All candidates agreed that the University should prioritize lessons learned from the pandemic, such as the importance of how virtual classes and recorded lectures have supported students when they are unable to attend class.
“It’s very important for the University to get back to having in-person classes,” White said. “But it is also important for the University to learn how to do hybrid learning.”
Pedraza said she believes the third question is most important: each candidate’s goals for the board and their plans if elected.
Wells said she thinks it is important to know how to build connections in the University. She believes that it is the regent’s responsibility to listen, ask and learn from all that are connected to the University and focus on education.
“The role of the regents in regards to the faculty, which help keep the University at least as famous as its football team, is to engage and encourage the primary mission of education,” Wells said.
Vartanian said he believes the University should prioritize research programs and keep tuition rates stable. In June, the Board approved a 3.9% tuition increase for out-of-state undergraduate students and a 3.4% increase for 3.4%.
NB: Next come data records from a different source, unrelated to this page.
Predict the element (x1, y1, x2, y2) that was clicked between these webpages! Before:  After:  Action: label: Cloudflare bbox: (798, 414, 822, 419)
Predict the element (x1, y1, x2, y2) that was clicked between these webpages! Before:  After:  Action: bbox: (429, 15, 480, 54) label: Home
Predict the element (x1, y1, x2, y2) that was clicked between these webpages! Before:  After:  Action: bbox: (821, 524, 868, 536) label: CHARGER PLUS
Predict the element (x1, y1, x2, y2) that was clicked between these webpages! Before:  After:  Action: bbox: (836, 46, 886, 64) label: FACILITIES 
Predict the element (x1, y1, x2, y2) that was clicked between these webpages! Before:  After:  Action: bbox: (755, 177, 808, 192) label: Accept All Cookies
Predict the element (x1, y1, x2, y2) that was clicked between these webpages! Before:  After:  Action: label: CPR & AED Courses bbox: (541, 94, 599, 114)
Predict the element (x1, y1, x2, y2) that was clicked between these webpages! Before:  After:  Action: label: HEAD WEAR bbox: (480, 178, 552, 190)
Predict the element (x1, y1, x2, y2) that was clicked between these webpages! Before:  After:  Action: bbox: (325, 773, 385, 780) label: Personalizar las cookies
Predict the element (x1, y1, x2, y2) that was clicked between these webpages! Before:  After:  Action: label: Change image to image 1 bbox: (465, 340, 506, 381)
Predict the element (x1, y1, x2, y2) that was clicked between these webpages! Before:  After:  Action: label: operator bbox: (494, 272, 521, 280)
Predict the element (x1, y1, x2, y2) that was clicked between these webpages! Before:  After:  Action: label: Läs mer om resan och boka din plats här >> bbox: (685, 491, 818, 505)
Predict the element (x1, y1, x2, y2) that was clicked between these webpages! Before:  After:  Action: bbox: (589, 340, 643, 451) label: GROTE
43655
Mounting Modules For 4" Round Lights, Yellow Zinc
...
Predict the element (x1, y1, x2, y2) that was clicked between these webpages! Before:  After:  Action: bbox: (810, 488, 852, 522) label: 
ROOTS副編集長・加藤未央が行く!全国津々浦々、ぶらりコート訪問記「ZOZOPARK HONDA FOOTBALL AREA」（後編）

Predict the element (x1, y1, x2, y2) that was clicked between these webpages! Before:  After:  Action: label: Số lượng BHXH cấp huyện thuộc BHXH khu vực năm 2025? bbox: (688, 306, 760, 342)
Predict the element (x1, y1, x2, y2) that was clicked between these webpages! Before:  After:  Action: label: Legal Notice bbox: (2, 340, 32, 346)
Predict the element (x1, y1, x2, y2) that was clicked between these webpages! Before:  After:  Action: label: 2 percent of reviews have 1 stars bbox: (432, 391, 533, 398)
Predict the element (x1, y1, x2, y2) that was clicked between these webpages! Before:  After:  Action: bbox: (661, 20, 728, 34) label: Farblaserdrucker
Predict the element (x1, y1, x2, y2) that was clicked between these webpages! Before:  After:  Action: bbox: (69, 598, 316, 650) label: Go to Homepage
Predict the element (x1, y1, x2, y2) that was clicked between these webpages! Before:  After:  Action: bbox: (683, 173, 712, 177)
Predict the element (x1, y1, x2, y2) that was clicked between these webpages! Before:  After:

“The school has increased (tuition) 38 years in a row, and much of it has been at twice the level of overall inflation,” Vartanian said. “We will need to make some financial decisions because the tuition spikes cannot keep going up.”
White stressed the importance of programs such as the Go Blue Guarantee and the Yellow Ribbon Program, which support low-income and veteran students, respectively. White said the Faculty Senate and SACUA should continue to be utilized for voicing matters pertaining to diversity and inclusivity.
“Through these organizations, we work together through the faculty governance process in order to have the faculty, the professional staff and the administration voice matters in the University,” White said.
The candidates moved to discuss diversity, equity and inclusion on campus. In 2016, the University launched its five-year Diversity, Equity and Inclusion strategic plan (DEI 1.0) in an effort to increase minority student enrollment and support socioeconomic diversity, among other goals. In March 2022, the University announced a transition period before entering into its next five-year plan.
Behm said he believed that having a balanced student body that reflects the state of Michigan would benefit diversity. White and Wells added that more should be done to include people of different backgrounds among students. Wells recommended changes to the admissions process, like dropping the requirements of standardized tests, a policy more universities across the country are now adopting.
“Not everyone is wired to take those kinds of tests,” Wells said. “John F. Kennedy Jr. passed the bar exam on his third try.”
Vartanian voiced his support for a program called the “SMASH program,” which focuses on supporting people of Color as they pursue careers in the STEM field.
“I think the public-private partnership in areas like this is the type of thing we need to explore,” Vartanian said. “If we are just providing educational opportunities in the summertime and just providing room and board, I am completely behind that.”
The final question dealt with labor unions on campus, which include the Graduate Employees’ Organization and the Lecturers’ Employee Organization. Vartanian said he is primarily focused on students’ well-being and said the University is an institution with limited resources. Because of this, Vartanian said the University needs to find the best ways to use those resources.
“I’m guessing there will be instances where, yes, I will support (unions), and there are instances where I won’t support them,” Vartanian said.
Behm said, officially, the University has a neutral stance on unions, but he and White are fully supportive of them.
White shared her own experiences being in a union and said both she and Behm have worked together to support unions across campus. Wells reaffirmed that she is supportive of unions.
Elections for the new members of the board will be held on Nov. 8, 2022.